[Saved entries]

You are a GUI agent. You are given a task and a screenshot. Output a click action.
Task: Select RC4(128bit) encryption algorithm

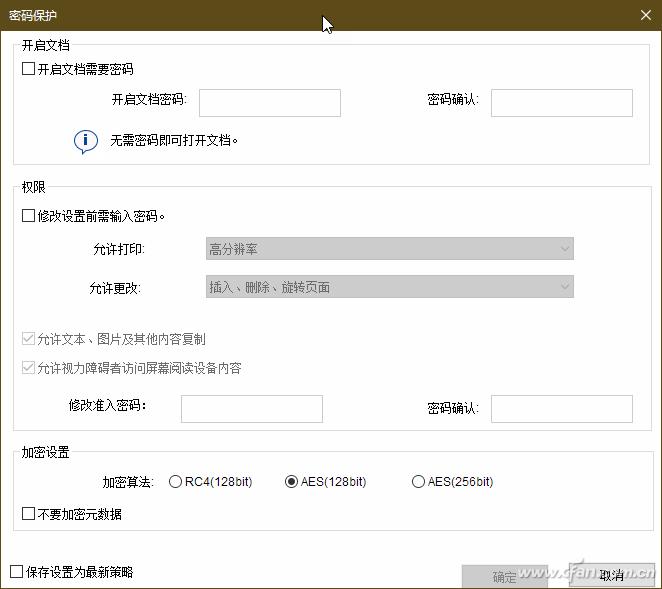[x=176, y=482]
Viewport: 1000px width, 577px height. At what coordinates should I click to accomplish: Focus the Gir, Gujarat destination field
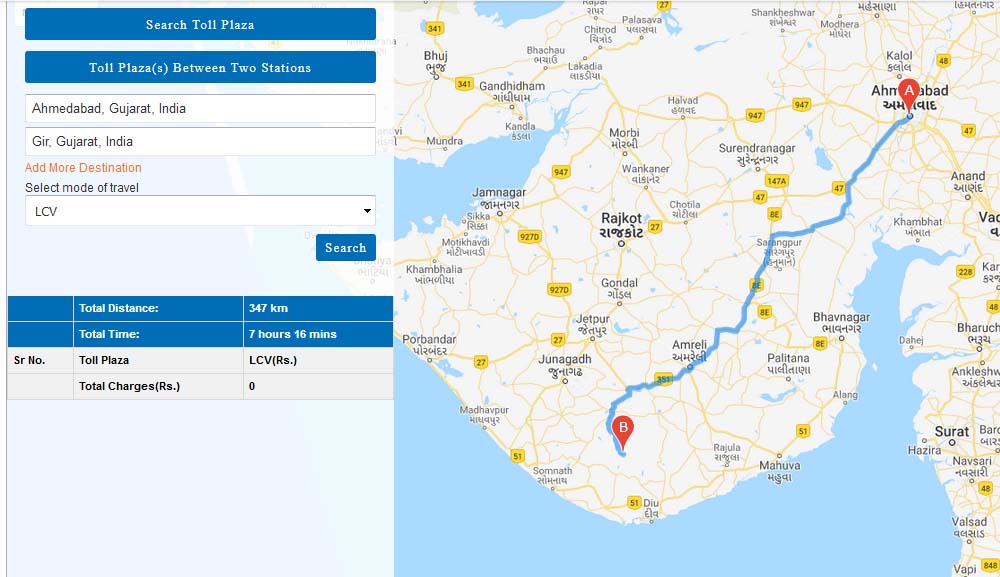200,142
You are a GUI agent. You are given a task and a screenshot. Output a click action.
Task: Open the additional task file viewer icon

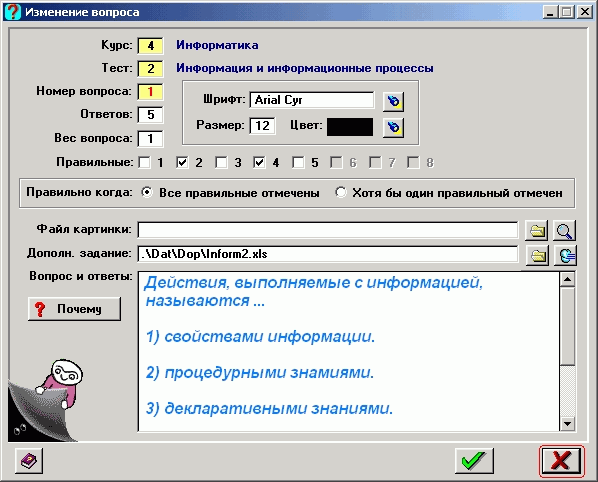(x=566, y=255)
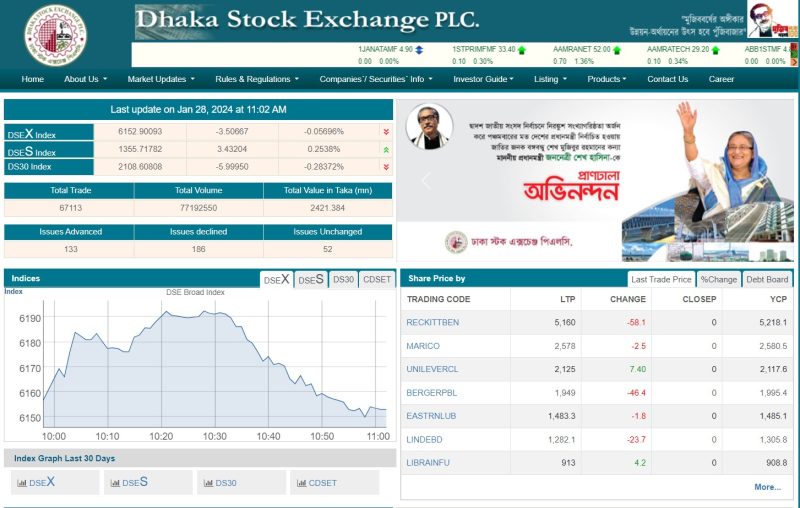Click the DS30 bar chart icon
The image size is (800, 508).
click(208, 483)
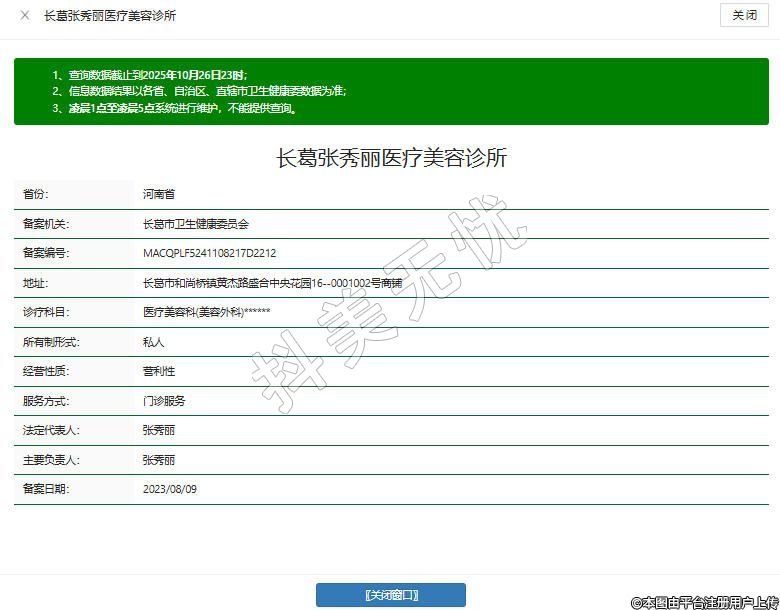Click 张秀丽 in the 主要负责人 row
Image resolution: width=780 pixels, height=610 pixels.
point(159,460)
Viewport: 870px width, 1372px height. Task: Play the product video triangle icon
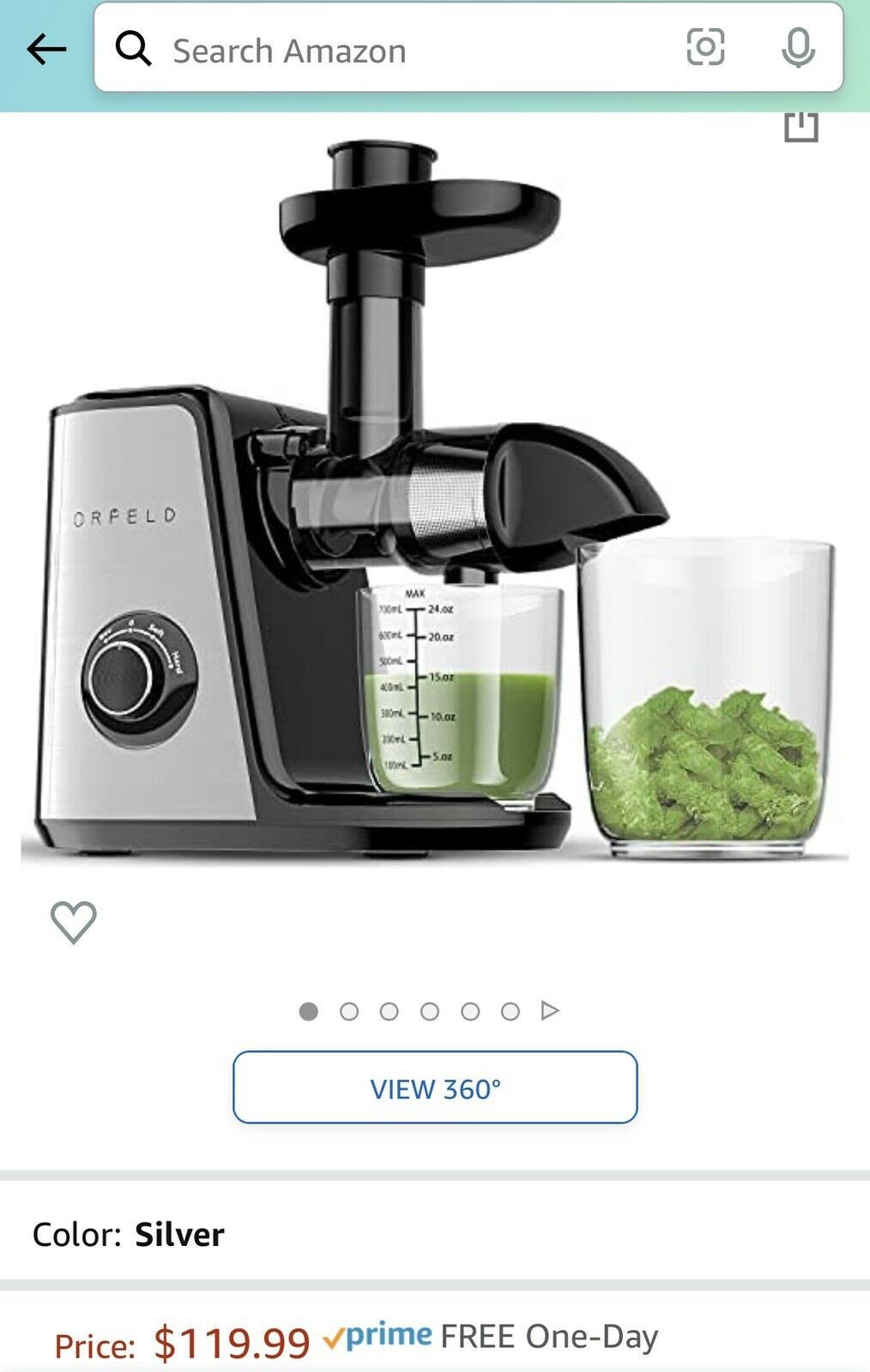(550, 1011)
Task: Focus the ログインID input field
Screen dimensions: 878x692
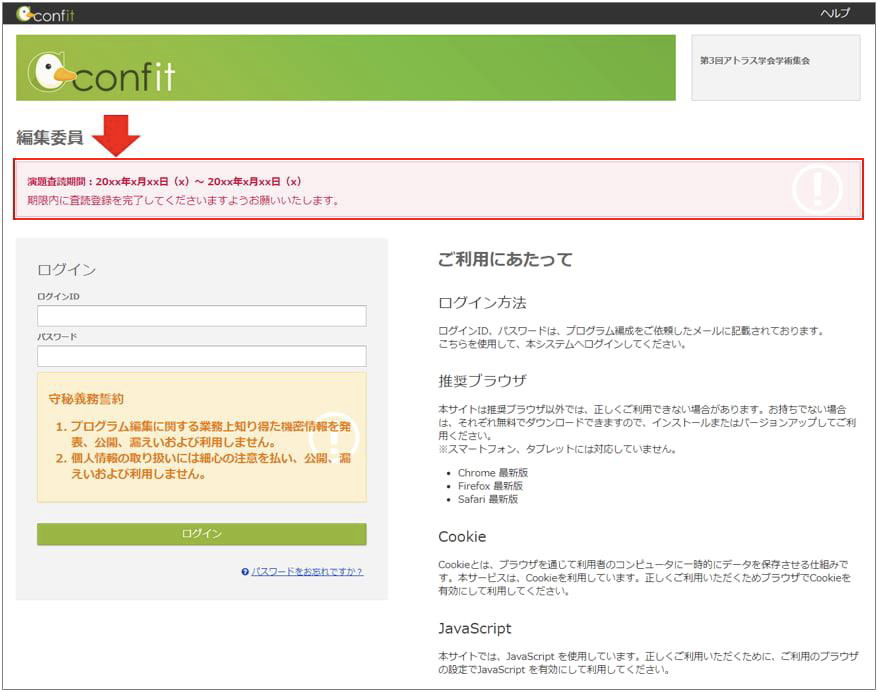Action: (201, 316)
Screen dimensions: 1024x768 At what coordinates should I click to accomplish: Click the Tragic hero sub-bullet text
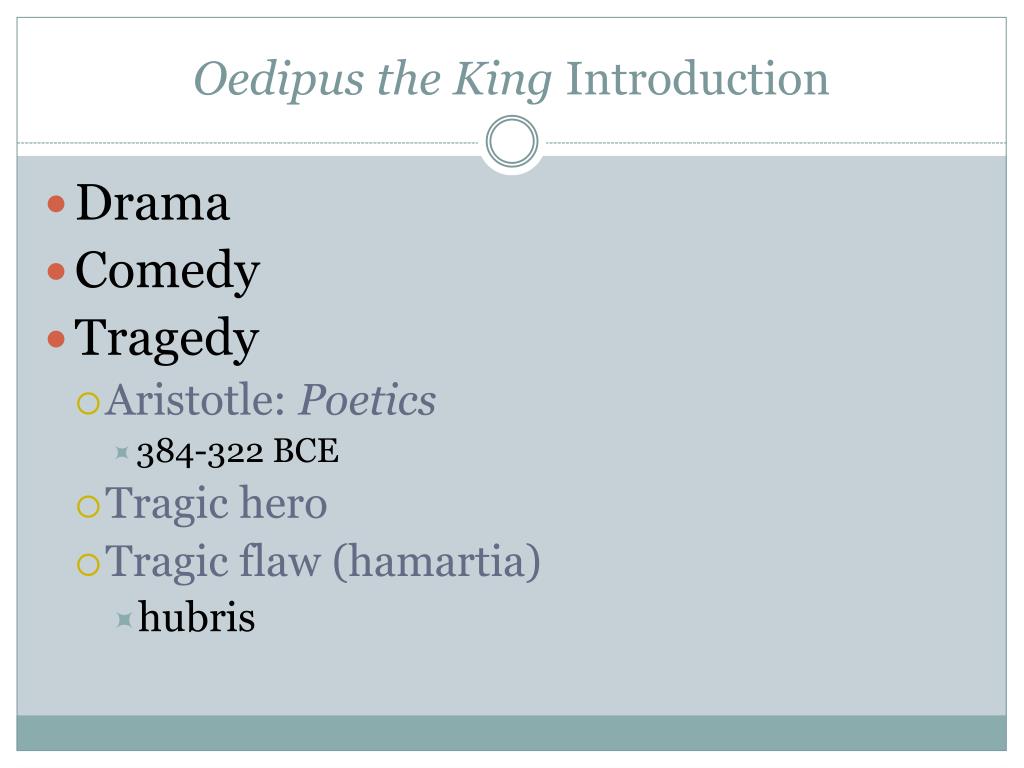pos(216,504)
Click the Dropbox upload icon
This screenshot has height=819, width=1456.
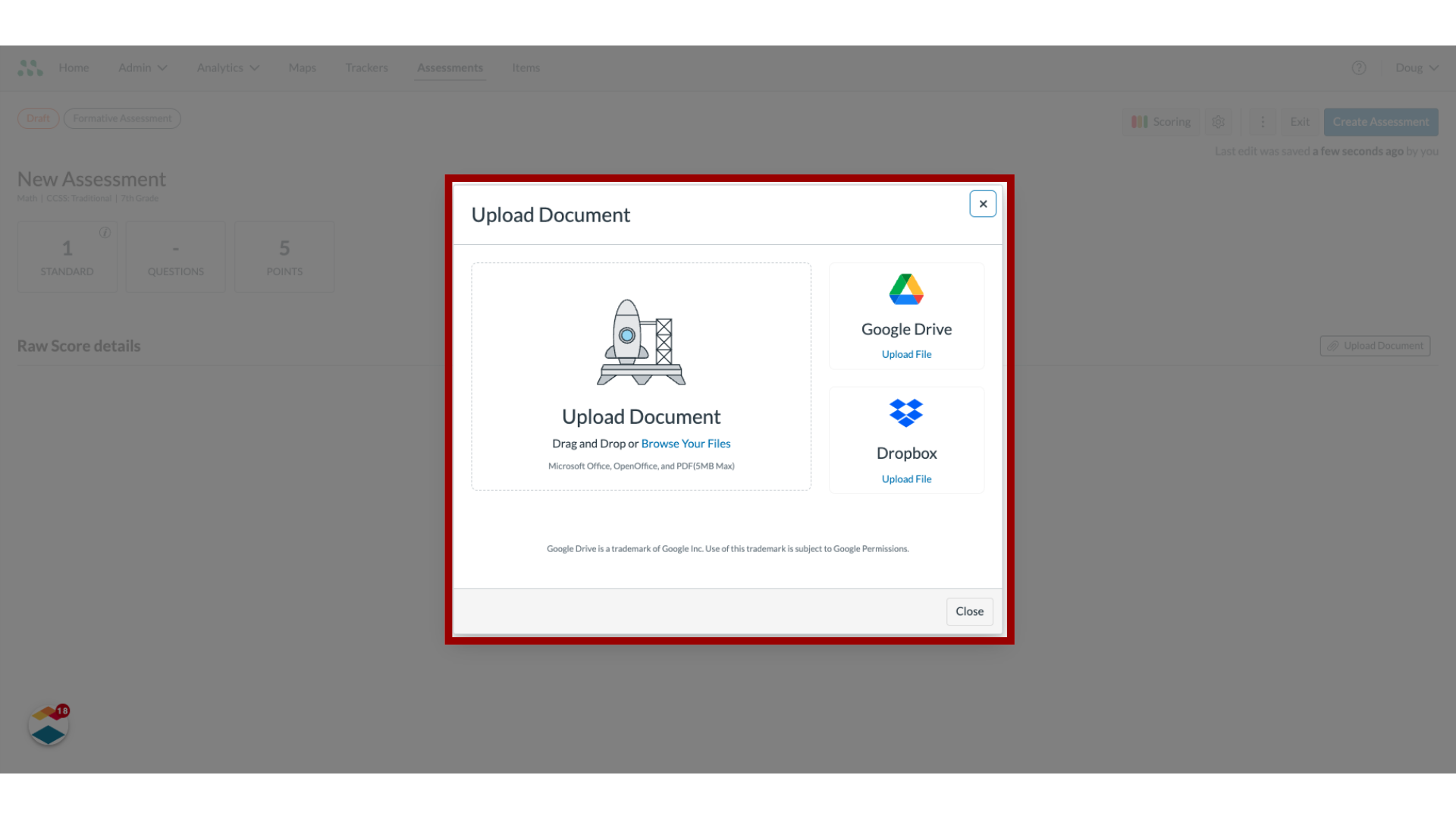(x=906, y=413)
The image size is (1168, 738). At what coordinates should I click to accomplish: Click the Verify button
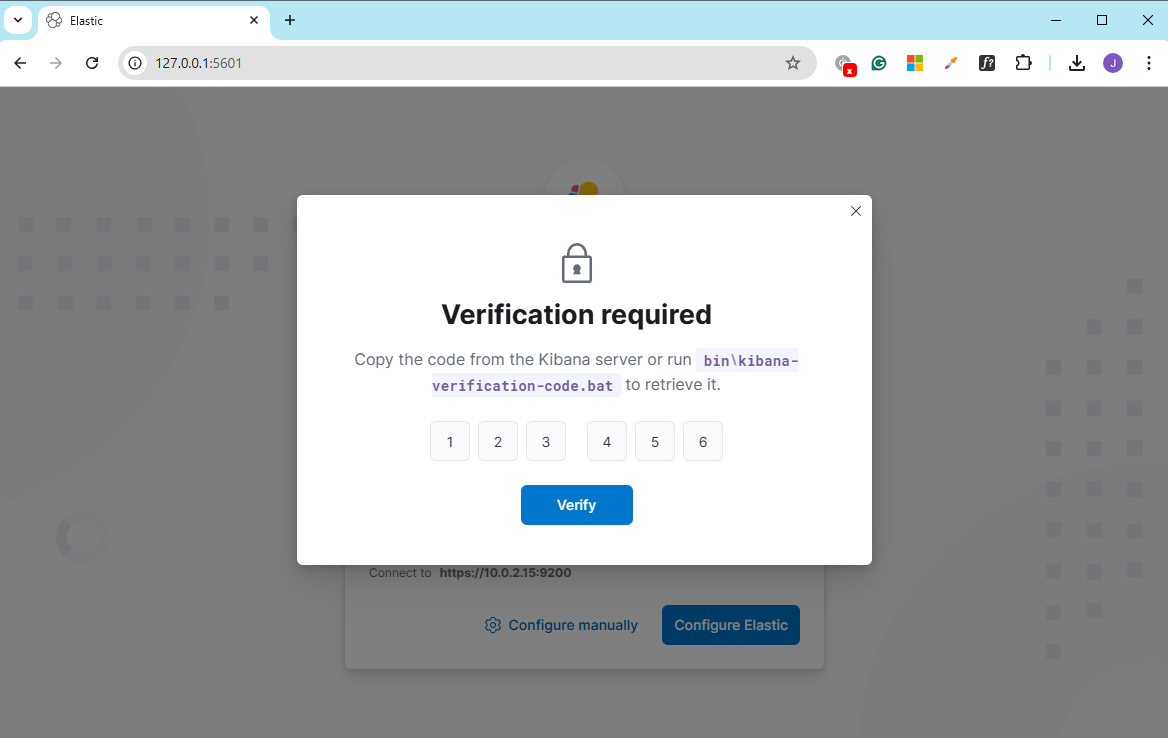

#### THE TASK
Copy out all the data exactly. The images should not appear in the copy.

#### PROBLEM SOLUTION
You are a GUI agent. You are given a task and a screenshot. Output a click action.
Task: Select RC4(128bit) encryption algorithm

[x=176, y=482]
Viewport: 1000px width, 577px height. At what coordinates should I click to accomplish: Focus the Gir, Gujarat destination field
200,142
You are a GUI agent. You are given a task and a screenshot. Output a click action.
Task: Open the additional task file viewer icon

(x=566, y=255)
Click the DS30 bar chart icon
The image size is (800, 508).
click(208, 483)
Click 张秀丽 in the 主要负责人 row
Image resolution: width=780 pixels, height=610 pixels.
point(159,460)
Viewport: 870px width, 1372px height. Task: Play the product video triangle icon
(550, 1011)
Task: Focus the ログインID input field
Screen dimensions: 878x692
Action: (201, 316)
Screen dimensions: 1024x768 At what coordinates should I click to accomplish: Click the Tragic hero sub-bullet text
pos(216,504)
Click the Dropbox upload icon
This screenshot has height=819, width=1456.
(x=906, y=413)
The image size is (1168, 738). At what coordinates should I click to accomplish: Click the Verify button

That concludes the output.